What is required — Rewrite every line of the listing below, replacing "sidebar" with "side panel" and leaving everything else unchanged. Omit the pictures.

Provided data —
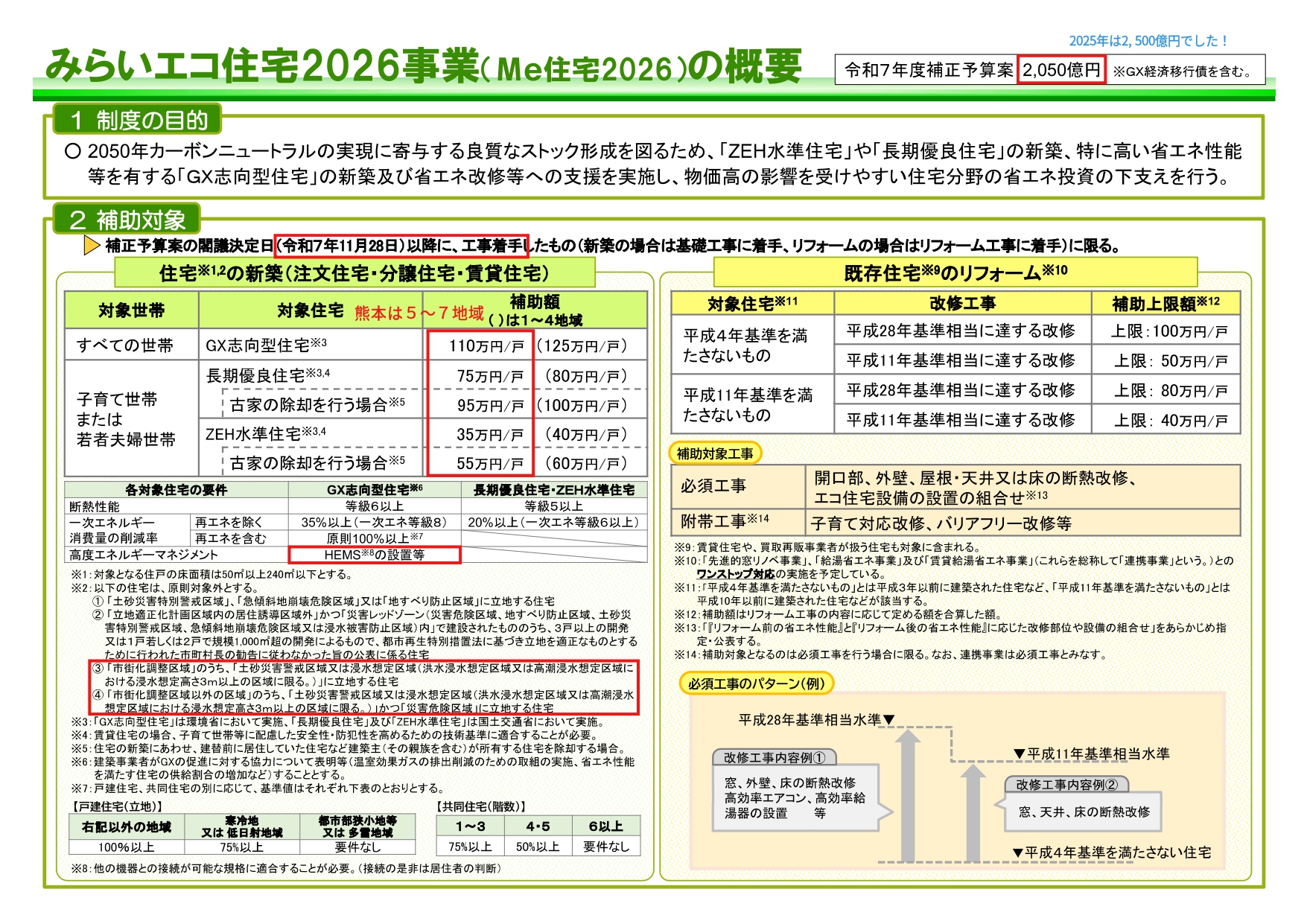Click the 110万円/戸 subsidy amount cell
This screenshot has height=924, width=1307.
[x=486, y=345]
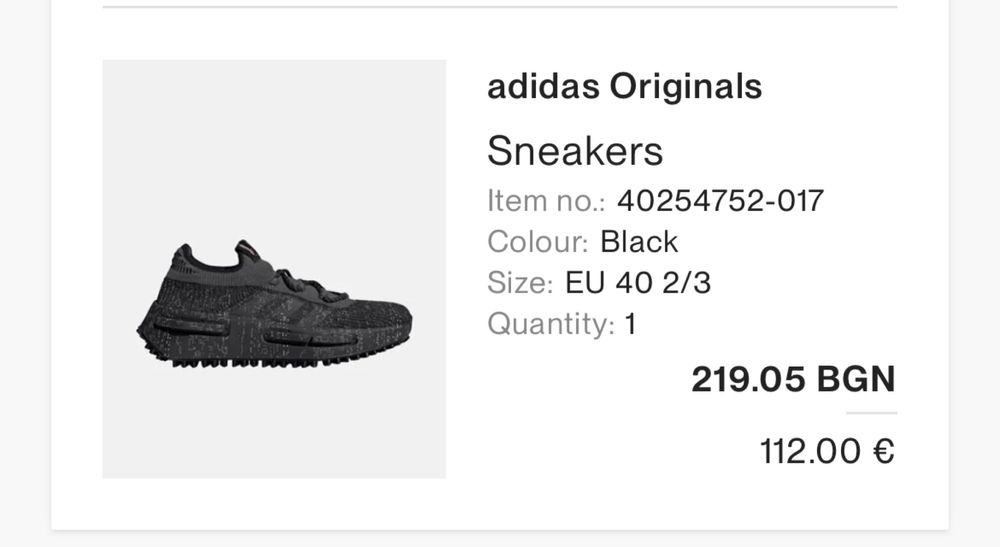Select the EU 40 2/3 size value
The height and width of the screenshot is (547, 1000).
[x=638, y=283]
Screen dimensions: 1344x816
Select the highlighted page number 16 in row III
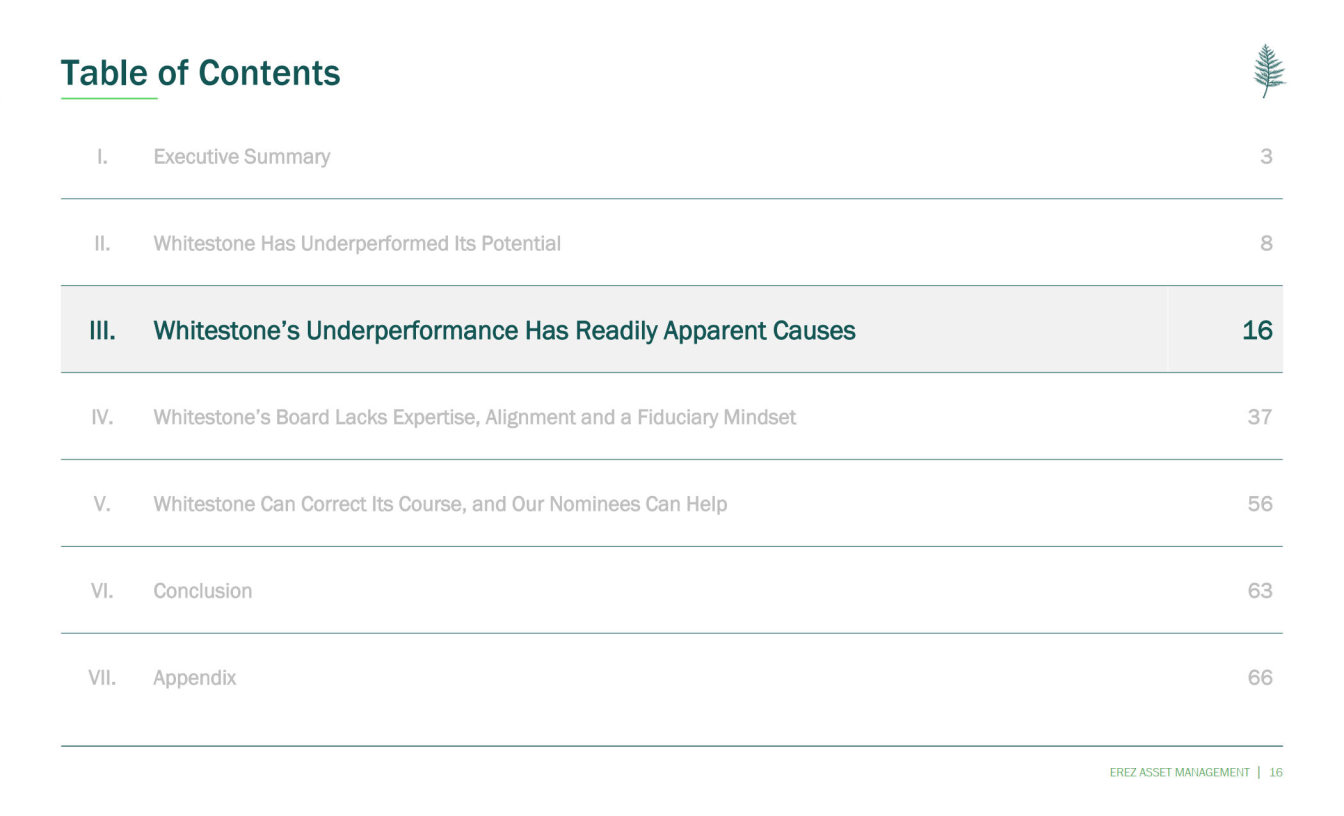[x=1256, y=331]

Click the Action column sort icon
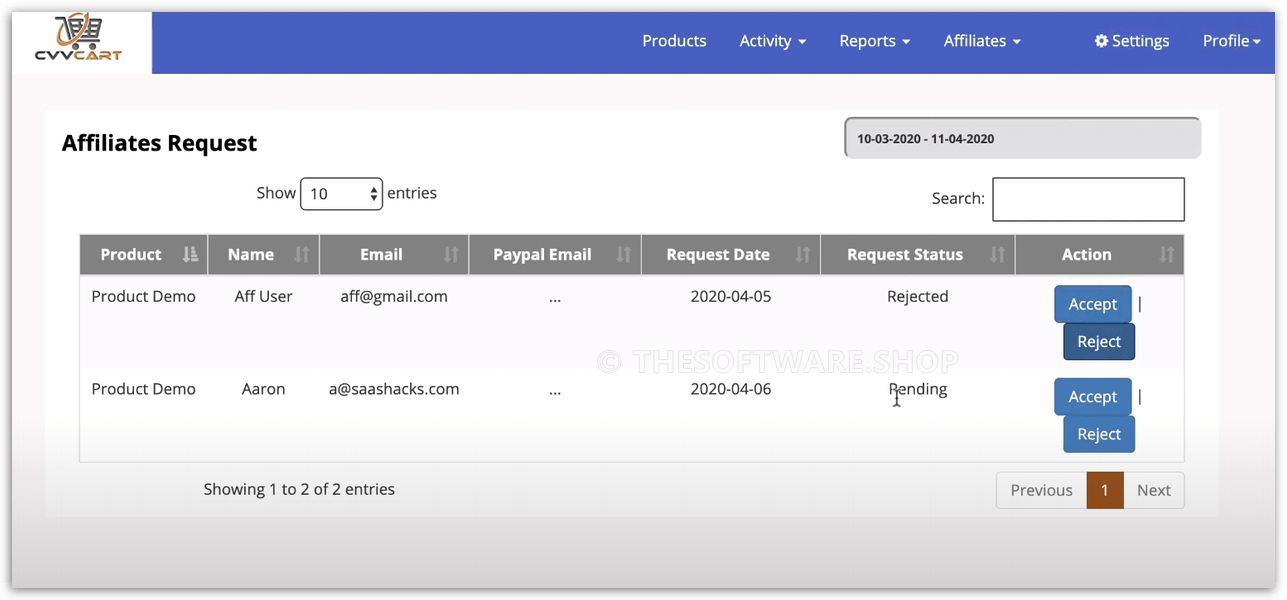click(1166, 255)
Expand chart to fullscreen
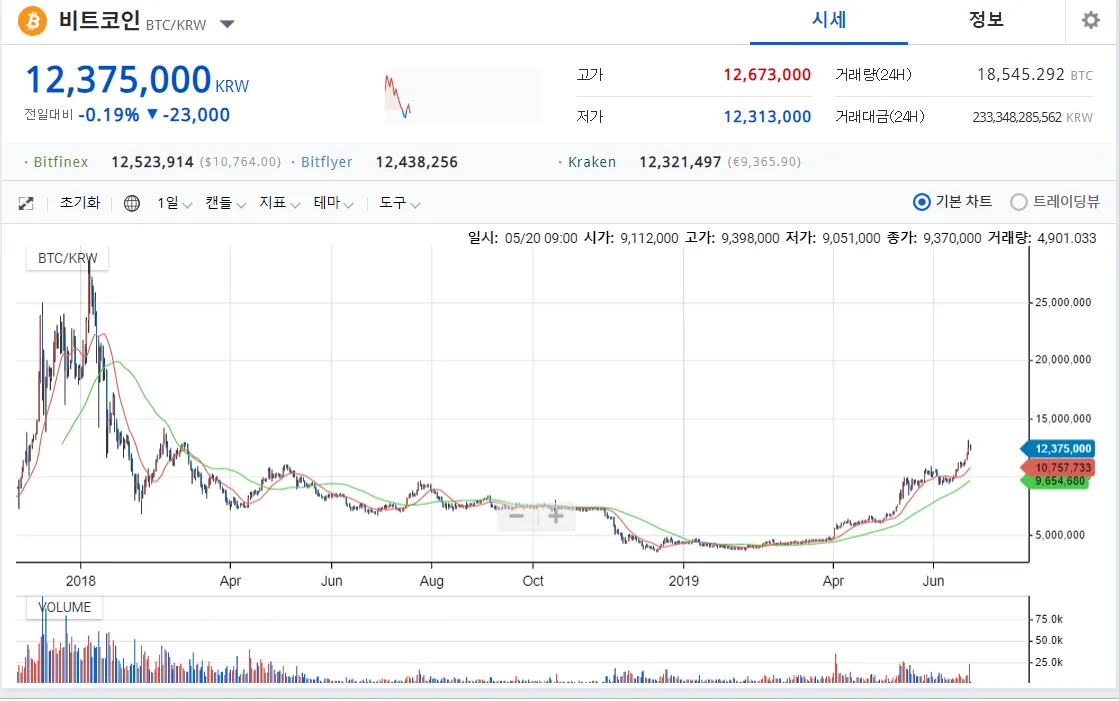Screen dimensions: 1119x701 (26, 203)
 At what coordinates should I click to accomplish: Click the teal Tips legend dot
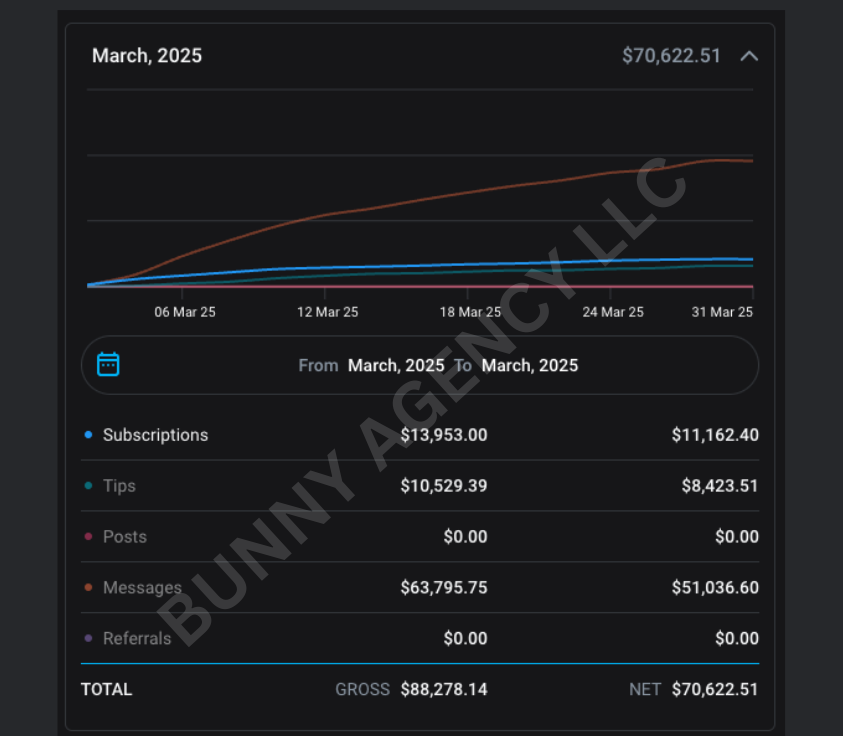click(x=89, y=486)
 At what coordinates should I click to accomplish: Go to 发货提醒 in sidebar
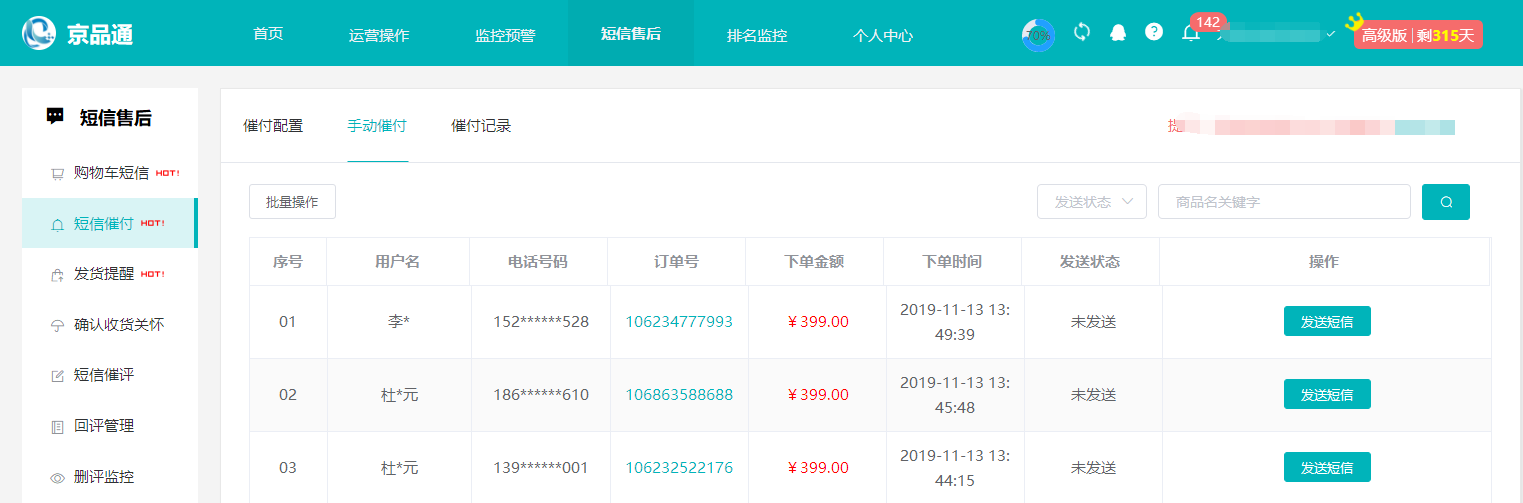(x=104, y=274)
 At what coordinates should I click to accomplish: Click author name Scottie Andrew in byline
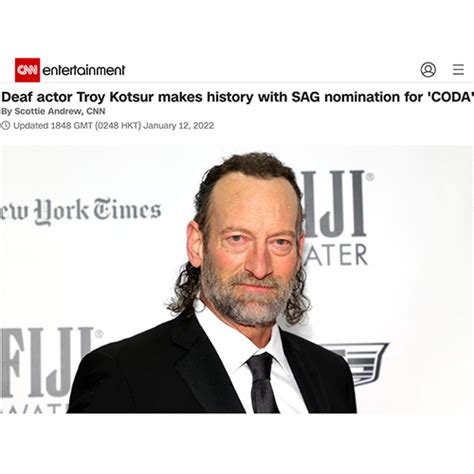pyautogui.click(x=48, y=111)
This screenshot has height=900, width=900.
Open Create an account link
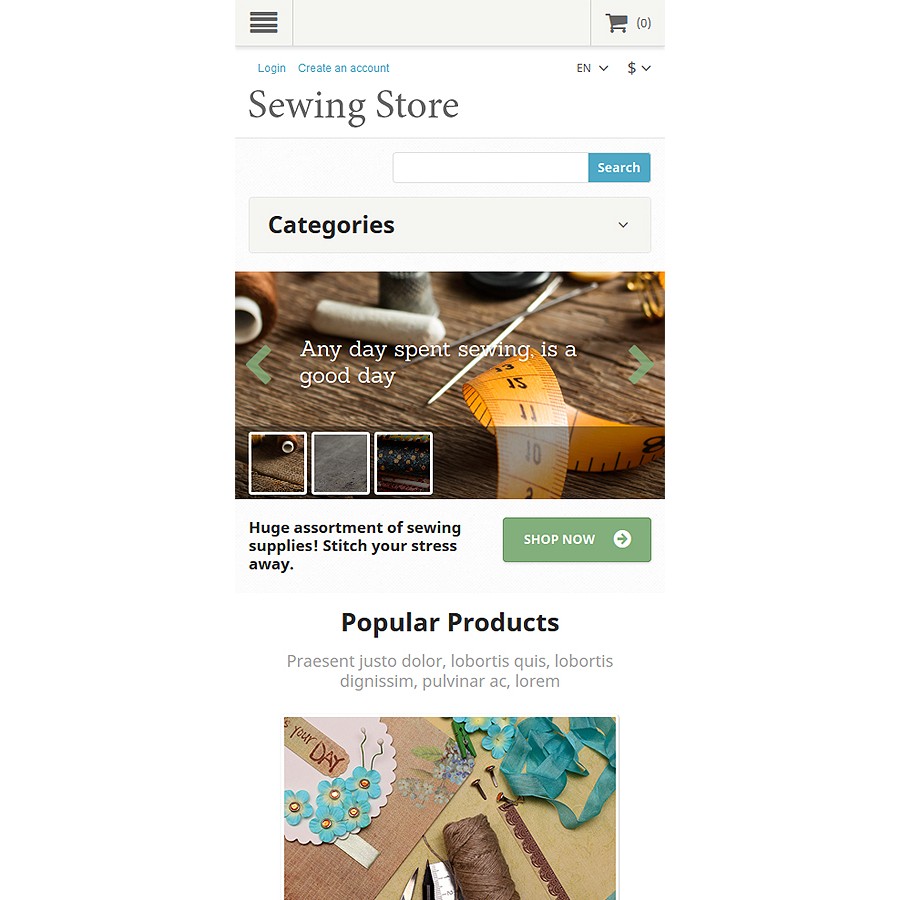tap(343, 68)
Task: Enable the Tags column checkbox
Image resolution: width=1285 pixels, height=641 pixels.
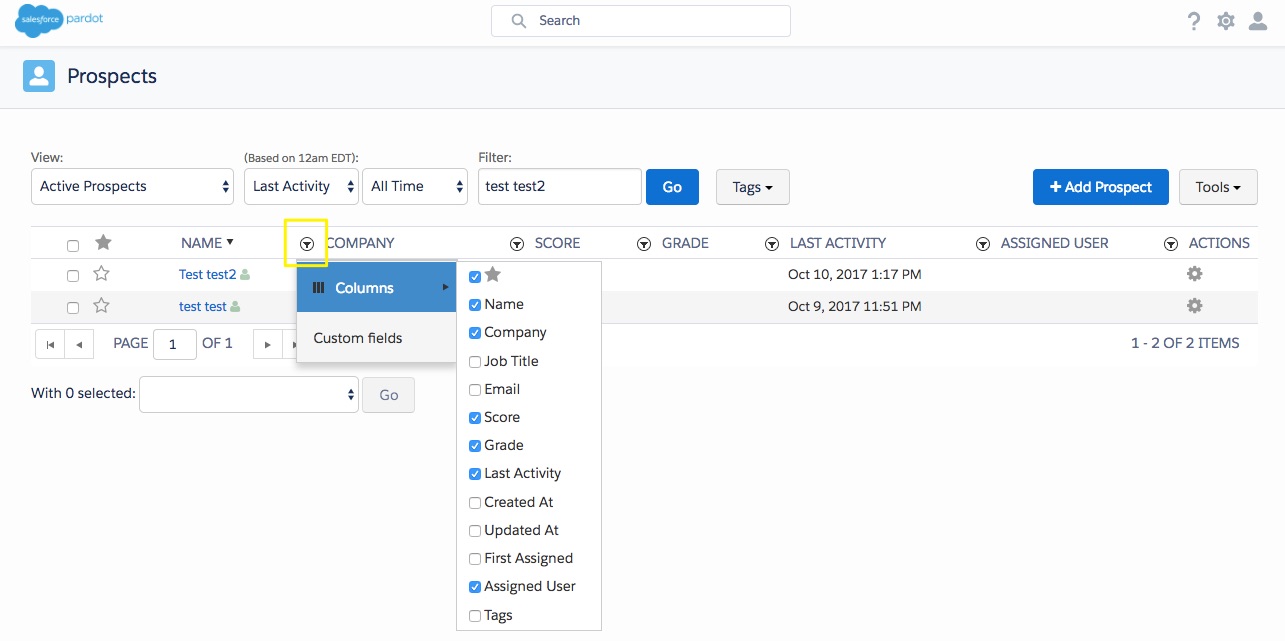Action: tap(475, 616)
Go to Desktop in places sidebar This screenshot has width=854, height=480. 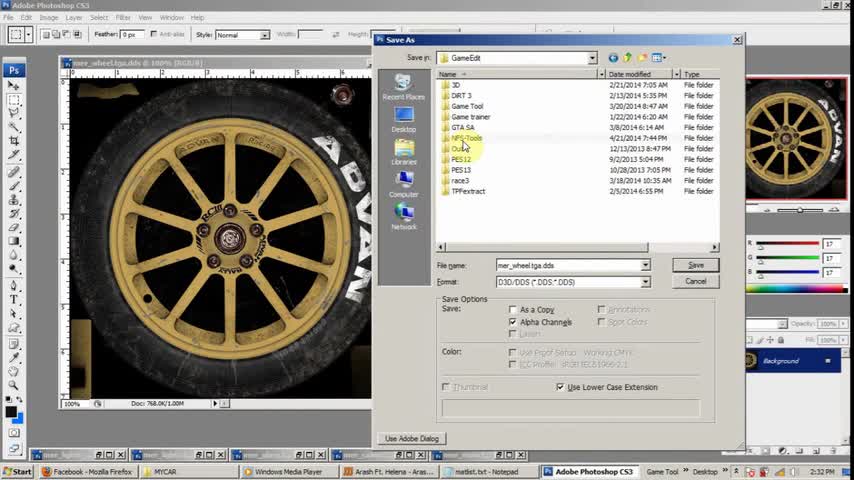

Written response —
Click the 110万円/戸 subsidy amount cell
This screenshot has height=924, width=1307.
[x=486, y=345]
Select the EU 40 2/3 size value
The height and width of the screenshot is (547, 1000).
[x=638, y=283]
Screen dimensions: 1344x816
Select the highlighted page number 16 in row III
[x=1256, y=331]

Click the Action column sort icon
click(1166, 255)
Expand chart to fullscreen
Screen dimensions: 1119x701 (26, 203)
 At what coordinates should I click to accomplish: Click the teal Tips legend dot
click(x=89, y=486)
 At what coordinates should I click to accomplish: Go to 发货提醒 in side panel
(x=104, y=274)
 At what coordinates should I click to accomplish: Click author name Scottie Andrew in byline
pyautogui.click(x=48, y=111)
This screenshot has height=900, width=900.
Open Create an account link
tap(343, 68)
Task: Enable the Tags column checkbox
Image resolution: width=1285 pixels, height=641 pixels.
Action: tap(475, 616)
Go to Desktop in places side panel This screenshot has width=854, height=480. 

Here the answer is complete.